__Problem to solve__:
Only the lines from the one containing "At what coordinates" to the end of the data should be copied, exactly and without pictures.

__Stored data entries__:
*** Begin section ***

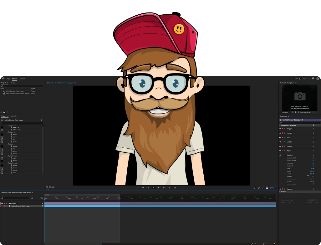Viewport: 321px width, 245px height.
Task: Collapse the Transform behavior section
Action: (x=285, y=155)
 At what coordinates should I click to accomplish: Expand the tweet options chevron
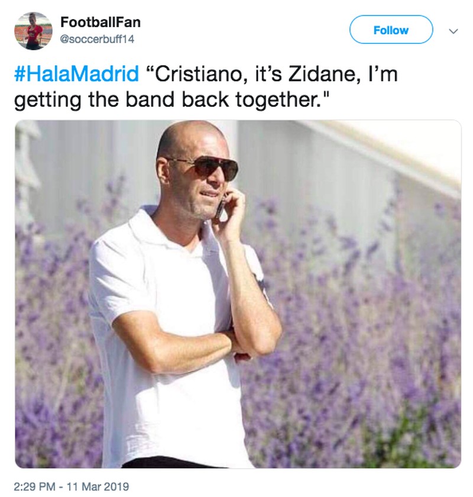453,31
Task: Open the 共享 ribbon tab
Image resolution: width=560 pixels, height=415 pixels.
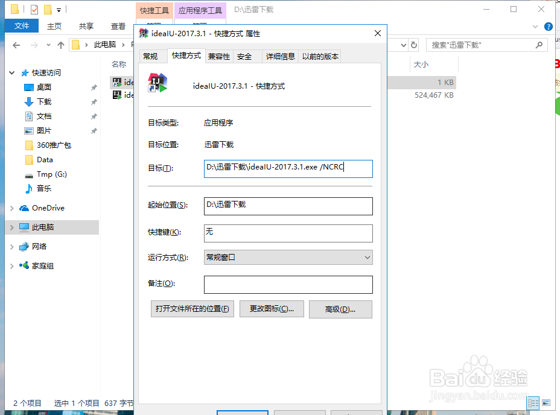Action: (86, 26)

*** End section ***

__Reply__:
 At what coordinates should I click to accomplish: Expand the tweet options chevron
453,31
Task: Open the 共享 ribbon tab
Image resolution: width=560 pixels, height=415 pixels.
Action: (86, 26)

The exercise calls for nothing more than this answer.